*PASSAGE FOR REVIEW*
Energetic consequences of field body temperatures in the green iguana

INTRODUCTION

Diurnal lizards are well known to precisely regulate their body temperature ([T.sub.b]) during their daily activity period, despite fluctuating ambient temperatures (Cowles and Bogert 1944). Presumably, thermoregulation not only serves to avoid lethal or damaging temperature extremes, but also to maximize the time spent at optimal temperatures (Cowles and Bogert 1944, Dawson 1975). Although the optimal temperatures for many functions fall in the range of selected body temperatures in the field (Dawson 1975, Huey 1982, Stevenson et al. 1985), there are indications that others do not. For example, some reptiles select higher temperatures after feeding (Cowles and Bogert 1944, Schall 1977, Huey 1982), or spend more time basking after feeding (Hammond et al. 1988), suggesting that digestion may require higher temperatures than do other functions.

*CHECK YOUR UNDERSTANDING*
#1 Write down the introduction on green iguana body temperatures from "Diurnal lizards are" up to and including "do other functions.".
#2 Extend the green iguana introduction, picking up after its final sentence.
The material that comes next isn't needed for anything here.

*DATASET RECORDS*
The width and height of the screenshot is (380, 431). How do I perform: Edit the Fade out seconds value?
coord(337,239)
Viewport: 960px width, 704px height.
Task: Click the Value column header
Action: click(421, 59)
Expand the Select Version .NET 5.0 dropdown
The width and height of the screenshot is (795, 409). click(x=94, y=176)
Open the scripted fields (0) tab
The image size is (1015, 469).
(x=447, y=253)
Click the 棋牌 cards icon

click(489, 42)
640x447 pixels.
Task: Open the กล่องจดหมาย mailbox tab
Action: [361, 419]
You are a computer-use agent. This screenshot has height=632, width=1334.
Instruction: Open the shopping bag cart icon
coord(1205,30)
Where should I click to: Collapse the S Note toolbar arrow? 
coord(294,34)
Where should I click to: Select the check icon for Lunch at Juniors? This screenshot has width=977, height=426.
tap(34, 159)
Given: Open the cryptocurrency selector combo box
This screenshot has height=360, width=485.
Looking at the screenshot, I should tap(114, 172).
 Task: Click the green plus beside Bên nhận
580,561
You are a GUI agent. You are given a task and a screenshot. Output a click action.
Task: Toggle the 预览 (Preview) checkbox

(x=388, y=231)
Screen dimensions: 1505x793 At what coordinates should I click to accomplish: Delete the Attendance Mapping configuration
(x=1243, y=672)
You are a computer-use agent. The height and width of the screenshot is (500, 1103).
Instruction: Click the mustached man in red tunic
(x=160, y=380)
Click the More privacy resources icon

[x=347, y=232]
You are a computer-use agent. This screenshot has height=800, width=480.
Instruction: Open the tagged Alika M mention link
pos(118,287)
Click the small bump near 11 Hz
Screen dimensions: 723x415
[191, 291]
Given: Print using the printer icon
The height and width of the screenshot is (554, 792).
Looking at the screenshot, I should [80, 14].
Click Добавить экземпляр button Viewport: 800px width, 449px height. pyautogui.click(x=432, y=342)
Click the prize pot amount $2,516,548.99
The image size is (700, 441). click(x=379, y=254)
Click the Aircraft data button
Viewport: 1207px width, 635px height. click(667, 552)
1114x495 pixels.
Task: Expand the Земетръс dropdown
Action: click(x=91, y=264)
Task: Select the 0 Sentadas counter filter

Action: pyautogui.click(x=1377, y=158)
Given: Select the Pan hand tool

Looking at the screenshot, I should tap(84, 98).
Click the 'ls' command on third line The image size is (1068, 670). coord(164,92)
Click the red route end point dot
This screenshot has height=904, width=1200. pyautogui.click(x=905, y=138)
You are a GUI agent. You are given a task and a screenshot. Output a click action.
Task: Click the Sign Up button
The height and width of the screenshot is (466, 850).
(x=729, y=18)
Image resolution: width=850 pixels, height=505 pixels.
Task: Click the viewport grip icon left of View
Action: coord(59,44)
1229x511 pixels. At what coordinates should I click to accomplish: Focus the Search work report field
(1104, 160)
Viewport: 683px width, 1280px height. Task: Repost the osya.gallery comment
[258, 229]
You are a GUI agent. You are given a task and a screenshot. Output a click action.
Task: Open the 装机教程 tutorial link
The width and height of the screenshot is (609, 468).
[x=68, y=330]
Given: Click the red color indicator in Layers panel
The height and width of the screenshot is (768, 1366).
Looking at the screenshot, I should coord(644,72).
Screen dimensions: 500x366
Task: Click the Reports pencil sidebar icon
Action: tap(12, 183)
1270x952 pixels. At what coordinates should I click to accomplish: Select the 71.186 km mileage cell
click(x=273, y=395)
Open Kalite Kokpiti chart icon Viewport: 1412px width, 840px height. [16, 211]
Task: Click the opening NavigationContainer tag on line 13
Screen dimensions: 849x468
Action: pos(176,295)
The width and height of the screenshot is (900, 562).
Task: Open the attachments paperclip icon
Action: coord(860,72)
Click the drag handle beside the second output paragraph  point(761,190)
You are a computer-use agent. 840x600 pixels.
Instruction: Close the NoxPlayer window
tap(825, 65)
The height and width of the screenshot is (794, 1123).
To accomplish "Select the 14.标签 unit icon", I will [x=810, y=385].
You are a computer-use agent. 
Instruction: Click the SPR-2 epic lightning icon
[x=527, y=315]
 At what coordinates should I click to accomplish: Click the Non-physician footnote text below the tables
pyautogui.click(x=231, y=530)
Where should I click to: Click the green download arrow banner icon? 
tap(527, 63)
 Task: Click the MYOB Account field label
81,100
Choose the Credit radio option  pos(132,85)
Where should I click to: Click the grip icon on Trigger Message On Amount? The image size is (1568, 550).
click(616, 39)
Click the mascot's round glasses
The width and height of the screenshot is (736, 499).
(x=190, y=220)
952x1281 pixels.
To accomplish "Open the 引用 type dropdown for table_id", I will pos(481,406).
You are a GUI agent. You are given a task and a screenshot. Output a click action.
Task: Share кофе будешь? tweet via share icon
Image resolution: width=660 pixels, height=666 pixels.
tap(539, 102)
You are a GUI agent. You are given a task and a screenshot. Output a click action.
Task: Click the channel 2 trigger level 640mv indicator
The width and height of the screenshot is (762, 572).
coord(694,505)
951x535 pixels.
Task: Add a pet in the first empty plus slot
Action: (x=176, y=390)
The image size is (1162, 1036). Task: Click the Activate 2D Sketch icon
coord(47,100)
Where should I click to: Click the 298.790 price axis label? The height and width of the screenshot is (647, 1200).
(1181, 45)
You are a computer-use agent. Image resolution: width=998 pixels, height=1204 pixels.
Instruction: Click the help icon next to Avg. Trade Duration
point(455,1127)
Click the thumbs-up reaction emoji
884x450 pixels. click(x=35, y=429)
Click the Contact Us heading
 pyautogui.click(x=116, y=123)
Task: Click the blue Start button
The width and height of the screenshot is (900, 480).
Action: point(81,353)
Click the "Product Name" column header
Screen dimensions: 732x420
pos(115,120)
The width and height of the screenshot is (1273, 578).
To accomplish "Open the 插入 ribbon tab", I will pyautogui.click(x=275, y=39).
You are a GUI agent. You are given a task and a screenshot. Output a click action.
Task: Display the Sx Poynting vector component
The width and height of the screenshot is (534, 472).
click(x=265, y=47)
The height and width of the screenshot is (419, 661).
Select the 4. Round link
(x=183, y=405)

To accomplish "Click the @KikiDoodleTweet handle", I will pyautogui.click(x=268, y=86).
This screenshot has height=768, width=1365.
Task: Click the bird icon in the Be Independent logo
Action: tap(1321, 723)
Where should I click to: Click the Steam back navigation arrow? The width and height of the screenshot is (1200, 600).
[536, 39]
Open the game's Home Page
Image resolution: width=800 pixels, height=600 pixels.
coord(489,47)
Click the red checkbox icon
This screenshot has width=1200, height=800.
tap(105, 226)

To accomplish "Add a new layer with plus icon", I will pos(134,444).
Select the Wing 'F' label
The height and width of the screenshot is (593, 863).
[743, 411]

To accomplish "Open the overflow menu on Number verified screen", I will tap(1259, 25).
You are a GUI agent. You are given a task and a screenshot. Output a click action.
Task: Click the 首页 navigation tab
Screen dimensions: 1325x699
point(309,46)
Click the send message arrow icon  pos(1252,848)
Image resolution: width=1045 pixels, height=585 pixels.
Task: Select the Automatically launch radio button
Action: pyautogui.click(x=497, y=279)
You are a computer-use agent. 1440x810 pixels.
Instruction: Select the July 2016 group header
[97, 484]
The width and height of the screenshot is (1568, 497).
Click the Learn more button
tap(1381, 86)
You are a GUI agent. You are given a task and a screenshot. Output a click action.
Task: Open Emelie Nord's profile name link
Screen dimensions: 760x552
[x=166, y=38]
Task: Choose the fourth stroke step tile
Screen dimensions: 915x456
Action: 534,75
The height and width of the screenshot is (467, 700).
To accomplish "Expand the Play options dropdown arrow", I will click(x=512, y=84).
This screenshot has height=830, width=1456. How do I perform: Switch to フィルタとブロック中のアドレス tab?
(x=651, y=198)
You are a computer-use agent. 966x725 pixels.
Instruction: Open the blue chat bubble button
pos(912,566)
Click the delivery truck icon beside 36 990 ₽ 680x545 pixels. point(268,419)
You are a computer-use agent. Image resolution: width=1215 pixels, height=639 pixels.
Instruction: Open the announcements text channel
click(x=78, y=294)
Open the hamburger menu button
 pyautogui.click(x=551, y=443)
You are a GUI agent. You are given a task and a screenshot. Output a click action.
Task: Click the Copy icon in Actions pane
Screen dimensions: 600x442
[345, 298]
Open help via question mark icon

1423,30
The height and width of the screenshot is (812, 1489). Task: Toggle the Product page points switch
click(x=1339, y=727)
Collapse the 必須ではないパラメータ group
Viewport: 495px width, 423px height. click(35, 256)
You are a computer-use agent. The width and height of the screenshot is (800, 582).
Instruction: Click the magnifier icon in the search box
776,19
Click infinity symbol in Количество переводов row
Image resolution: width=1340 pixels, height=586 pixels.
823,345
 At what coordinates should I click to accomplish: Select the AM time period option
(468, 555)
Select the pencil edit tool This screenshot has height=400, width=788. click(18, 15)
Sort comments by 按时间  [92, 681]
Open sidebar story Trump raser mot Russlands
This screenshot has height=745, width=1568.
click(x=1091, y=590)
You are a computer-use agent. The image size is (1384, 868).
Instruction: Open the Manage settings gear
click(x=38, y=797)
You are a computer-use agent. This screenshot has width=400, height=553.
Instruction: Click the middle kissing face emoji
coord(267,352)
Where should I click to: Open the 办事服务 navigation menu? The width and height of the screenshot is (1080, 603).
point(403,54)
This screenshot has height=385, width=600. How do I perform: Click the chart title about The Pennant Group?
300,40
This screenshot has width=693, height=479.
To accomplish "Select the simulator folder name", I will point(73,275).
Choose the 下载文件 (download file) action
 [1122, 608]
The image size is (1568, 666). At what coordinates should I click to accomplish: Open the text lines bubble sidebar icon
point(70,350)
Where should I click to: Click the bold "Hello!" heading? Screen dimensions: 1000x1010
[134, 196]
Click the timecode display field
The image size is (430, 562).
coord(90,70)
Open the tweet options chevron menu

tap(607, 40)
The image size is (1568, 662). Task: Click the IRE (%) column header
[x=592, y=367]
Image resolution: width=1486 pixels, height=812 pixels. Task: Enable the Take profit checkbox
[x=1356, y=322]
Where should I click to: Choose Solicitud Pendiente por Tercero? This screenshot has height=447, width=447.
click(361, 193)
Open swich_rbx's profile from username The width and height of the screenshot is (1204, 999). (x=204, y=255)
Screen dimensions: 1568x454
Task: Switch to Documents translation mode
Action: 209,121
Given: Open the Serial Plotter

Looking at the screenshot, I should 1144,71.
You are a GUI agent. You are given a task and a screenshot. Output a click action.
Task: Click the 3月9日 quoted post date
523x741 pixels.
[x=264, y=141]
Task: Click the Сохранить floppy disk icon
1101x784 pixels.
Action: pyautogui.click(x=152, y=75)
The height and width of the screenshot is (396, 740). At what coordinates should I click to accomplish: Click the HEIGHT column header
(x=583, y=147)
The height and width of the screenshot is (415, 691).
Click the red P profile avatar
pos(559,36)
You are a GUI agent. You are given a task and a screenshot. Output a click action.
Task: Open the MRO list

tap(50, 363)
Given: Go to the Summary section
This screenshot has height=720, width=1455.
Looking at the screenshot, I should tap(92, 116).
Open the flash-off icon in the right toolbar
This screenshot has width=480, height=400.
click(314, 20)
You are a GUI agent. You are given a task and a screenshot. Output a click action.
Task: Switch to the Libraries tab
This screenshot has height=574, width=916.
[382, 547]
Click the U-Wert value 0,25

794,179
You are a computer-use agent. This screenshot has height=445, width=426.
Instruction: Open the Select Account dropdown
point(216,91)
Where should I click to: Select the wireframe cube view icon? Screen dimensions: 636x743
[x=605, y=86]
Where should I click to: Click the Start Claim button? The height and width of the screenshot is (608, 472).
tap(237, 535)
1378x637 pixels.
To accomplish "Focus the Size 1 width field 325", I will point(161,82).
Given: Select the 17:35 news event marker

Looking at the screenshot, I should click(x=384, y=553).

*SET OF ANSWERS*
#1
Diurnal lizards are well known to precisely regulate their body temperature ([T.sub.b]) during their daily activity period, despite fluctuating ambient temperatures (Cowles and Bogert 1944). Presumably, thermoregulation not only serves to avoid lethal or damaging temperature extremes, but also to maximize the time spent at optimal temperatures (Cowles and Bogert 1944, Dawson 1975). Although the optimal temperatures for many functions fall in the range of selected body temperatures in the field (Dawson 1975, Huey 1982, Stevenson et al. 1985), there are indications that others do not. For example, some reptiles select higher temperatures after feeding (Cowles and Bogert 1944, Schall 1977, Huey 1982), or spend more time basking after feeding (Hammond et al. 1988), suggesting that digestion may require higher temperatures than do other functions.

#2
Superimposed on physiological optima of some functions, physiological and ecological constraints can have a substantial impact on the costs and benefits of maintaining a particular body temperature. Metabolic rate, for example, is related to body temperature (Moberly 1968, Bennett and Dawson 1976), and lizards may sometimes select low temperatures to conserve energy (Regal 1966, Christian et al. 1984).

Many ecologically relevant processes may play a role in balancing the costs and benefits at selected field body temperatures. In thermal studies, properties such as stamina, maximal sustainable speed, or maximum oxygen consumption have received much attention (John-Alder and Bennett 1981, Van Berkum et al. 1986, Huey et al. 1989b), whereas fewer studies have compared other vital processes with selected body temperatures (Huey 1982, Stevenson et al. 1985, Huey et al. 1989a). For example, food digestion may be of crucial importance, especially in herbivorous reptiles, because digestion of plant material is often relatively time consuming. Some studies have indicated that dry matter digestibility is positively related to body temperature (Harlow et al. 1976, Kaufmann and Pough 1982, Troyer 1987). However, other studies that used food intake rates more typical of field conditions have shown a significant influence of body temperature on the transit rate of food through the digestive tract rather than on digestibility (Parmenter 1981, Zimmerman and Tracy 1989, van Marken Lichtenbelt 1992). Although an inverse relation between body temperature and gut passage time has been demonstrated in these studies, the metabolic costs and benefits associated with optimal temperatures for food digestion remain to be investigated and compared to the costs at actual field body temperatures.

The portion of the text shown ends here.